Not just for cartographers

Global traveller Renée Kraiem brings back worldly wisdom from Monday’s undergraduate forum “Your Global Thoughts?” where a seriously star-studded panel of faculty members from The Committee on Global Thought sat around with a handful of students, ate pizza, and talked about global crises. 

If you need some reassurance that life exists outside your Morningside bubble as it shrinks to Butler during midterms, know that there are quite a few very smart individuals thinking way outside of it: last night in the ironically secluded Broadway Room of Lerner Hall, the most globally minded of peers and some of Columbia’s most renowned professors gathered to reflect on their global-mindedness.

Professor Saskia Sassen, co-chair of the Committee and a distinguished sociologist famous for coining the term “global city,” highlighted the difference between finance and traditional banking; she targeted finance as the more concerning of the two, given that its purpose is to sell money that it doesn’t have. This field requires immense creativity, she insisted, and the discussion led her to her second issue of concern. “Do the powerless,” she posited, “make history under certain conditions, and do they do so without becoming empowered?” What is visible power, then, and what is not visible?

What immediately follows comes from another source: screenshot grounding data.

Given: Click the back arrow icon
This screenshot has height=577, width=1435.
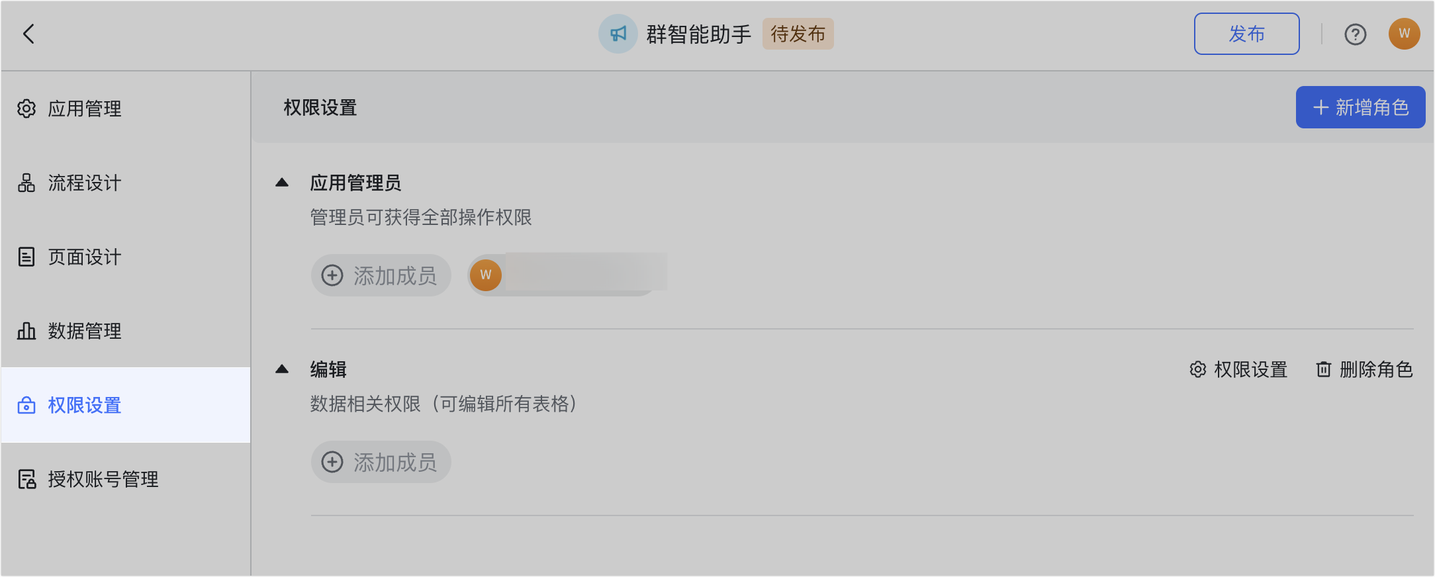Looking at the screenshot, I should tap(28, 34).
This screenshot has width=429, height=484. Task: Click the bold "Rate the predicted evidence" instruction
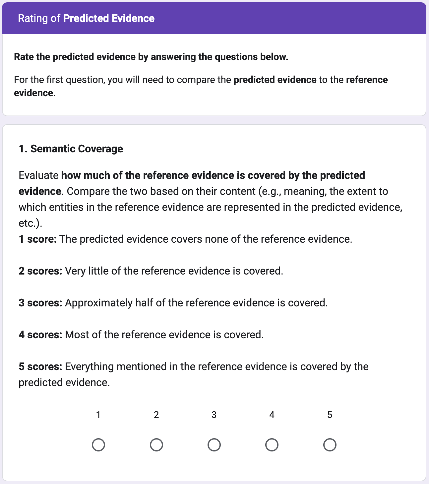click(x=151, y=57)
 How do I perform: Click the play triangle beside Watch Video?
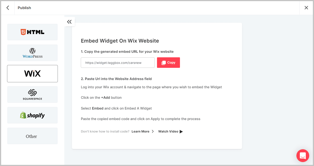[181, 131]
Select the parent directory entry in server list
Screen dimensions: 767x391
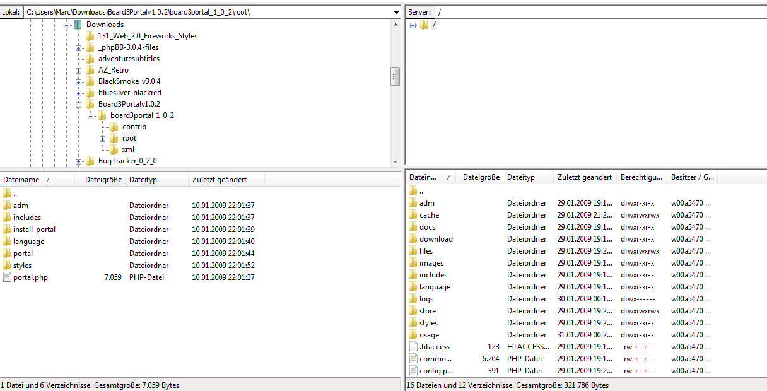coord(421,191)
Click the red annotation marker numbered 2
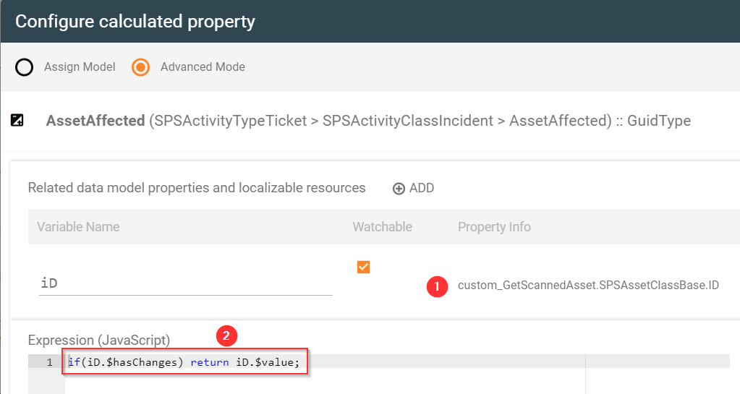The height and width of the screenshot is (394, 740). coord(226,335)
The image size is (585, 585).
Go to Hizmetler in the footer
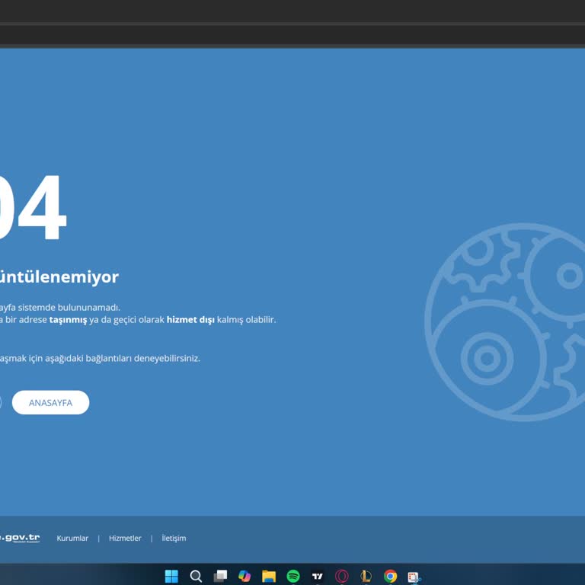pyautogui.click(x=125, y=538)
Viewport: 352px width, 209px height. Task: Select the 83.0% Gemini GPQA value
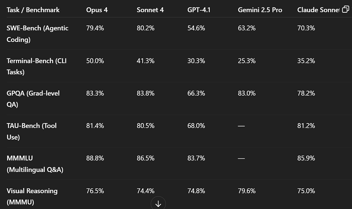247,93
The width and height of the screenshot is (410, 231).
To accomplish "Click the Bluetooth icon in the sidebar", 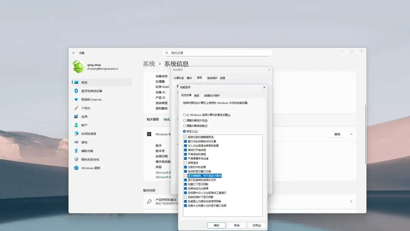I will (x=76, y=91).
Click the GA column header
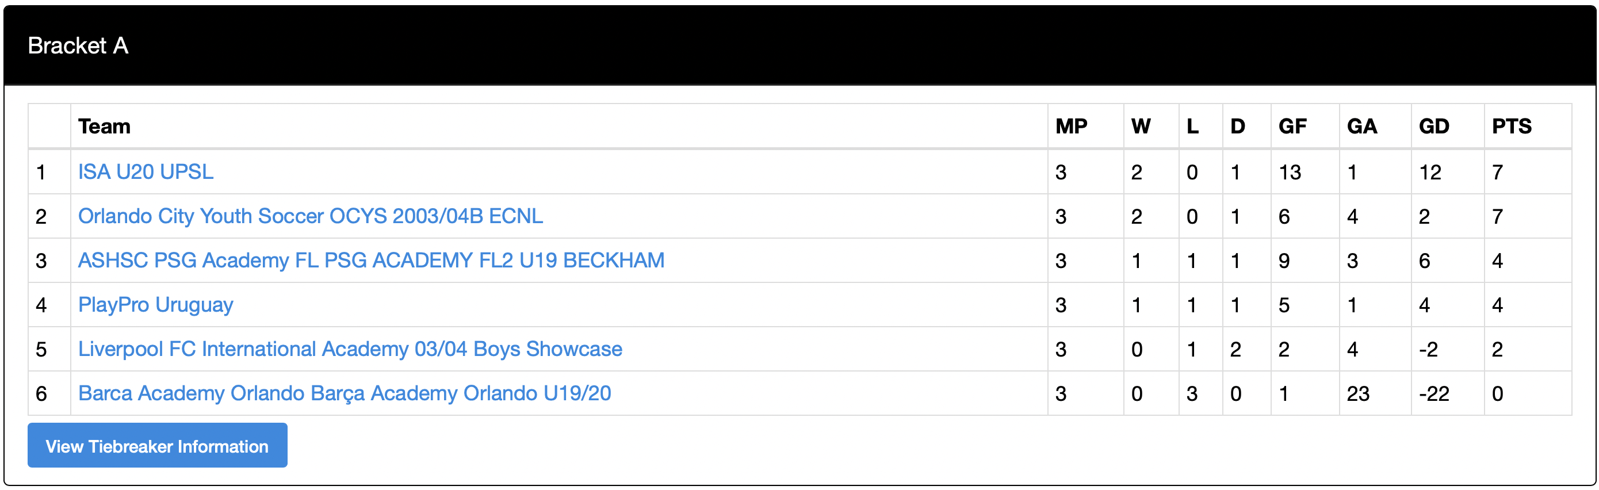The width and height of the screenshot is (1599, 490). coord(1362,126)
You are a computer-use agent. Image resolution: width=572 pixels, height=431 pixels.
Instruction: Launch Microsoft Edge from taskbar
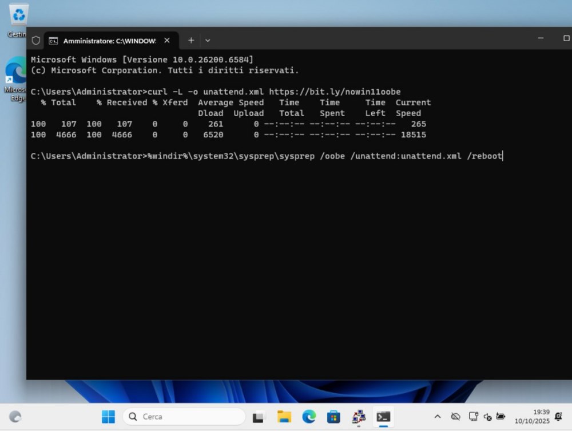point(309,417)
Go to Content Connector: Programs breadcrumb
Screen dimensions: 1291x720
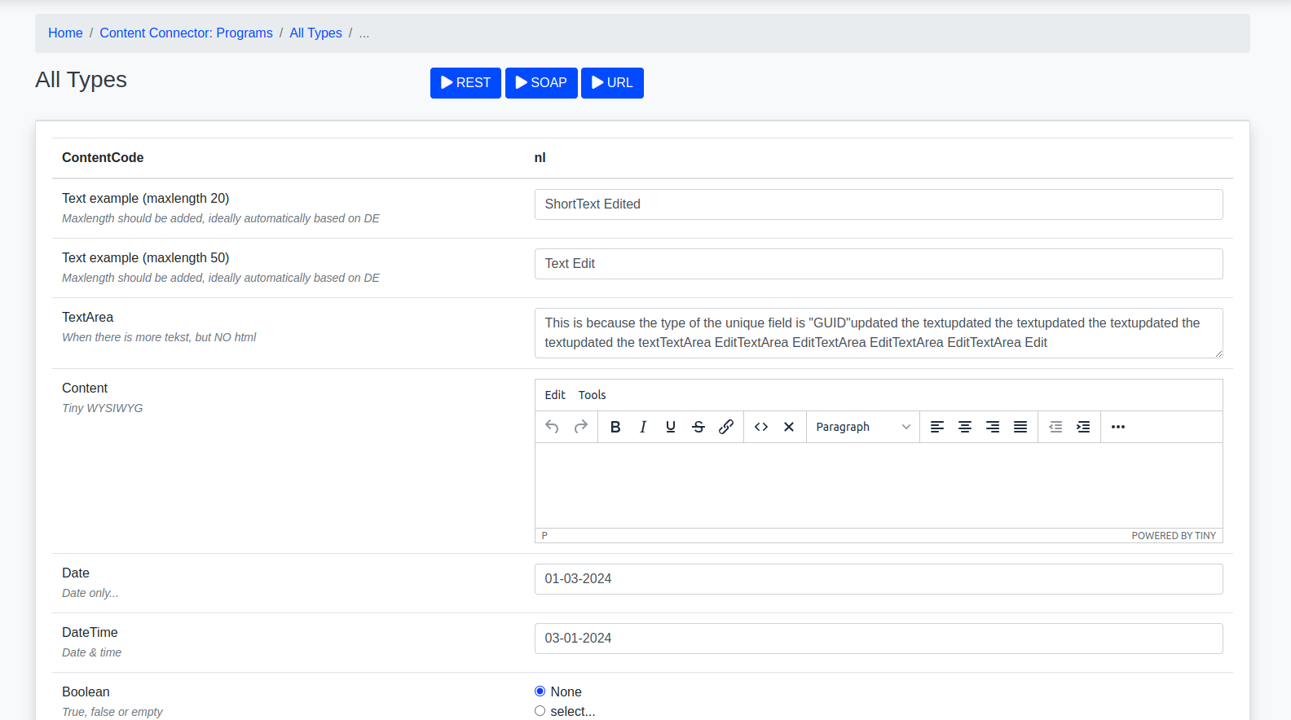click(x=186, y=33)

Visibility is key to Committee member Sudhir Venkatesh, a professor of sociology with a keen interest in film. Venkatesh used his few minutes to tell of his work with the FBI, and the difference that he found between the perspectives of older, experienced policemen in the Bureau, and the “twenty-something Ivy League graduates” who studied economics. Their different approaches, he argued, are why he loves teaching. “There are those two ways of thinking about data and information—how do different systems create different ways of seeing the world?” he asked. “That’s why I love teaching,” he concluded, “because I like finding out the way that people come to questions.”

Katharina Pistor, a “professor of everything,” according to moderator Carol Gluck, brought up the question of how we govern global interdependency. We are interdependent, she explained, but in a way that we have locked ourselves into relationships that were not intentionally designed. And since we lack a common global community and authority that, in our history, has been so characteristic of the nation state, we are locked into those—we can’t choose to de-link, because we don’t have government mechanisms for that. So, who are the beneficiaries, who can regulate this network relationship, and who is being regulated? “What is law,” asked Pistor, “and what are the global mechanisms being employed today that are shifting and transforming themselves in the age of globalization?”

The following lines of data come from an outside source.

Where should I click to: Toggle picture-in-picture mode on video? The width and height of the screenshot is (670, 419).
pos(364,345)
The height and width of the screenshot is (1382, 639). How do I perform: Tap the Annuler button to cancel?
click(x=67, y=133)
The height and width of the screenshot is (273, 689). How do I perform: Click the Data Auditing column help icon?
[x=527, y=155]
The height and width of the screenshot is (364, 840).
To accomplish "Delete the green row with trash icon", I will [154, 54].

SIPA professor Michael Doyle argued on defining what should be global and what should be local. There were clear rules in the 19th century about the rules of interference, Doyle explained, but in the 20th  we moved toward sovereign equality and developed global norms of human rights. This is most relevant now, he insisted, in the context of a proposed “responsibility to protect.” “What we need to do,” he said, “to make this norm more capable of serving as good governance is to more carefully define when it should be revoked…and then [create] a method for how those who hold power when the dust settles can govern better than their predecessors.”

Chair of Columbia’s Institute of African Studies, Mamadou Diouf, reflecting on the African condition in a global world, argued that because of its location, the continent has been the site of many of these experiments. What are the multiple spaces, then, that have opened within the state, and how do they emerge to reconstitute citizenship? How can they be compared with the global norms that are being set out?

In concluding, Gluck addressed the historical differences in the uneven development of modernity. These, she said, complementing Pistor’s presentation, you can’t opt out of—but it works in different places partially because of what’s on the ground and the relationship between the global and the local. How is it usefully different, then? “This is the challenge of the world today,” she concluded, as it has dramatic impact on daily life.

We must, then, like Gluck, strive to see “the rest of the world and how it is modern in its ways.” All in good time, though—maybe after spring break.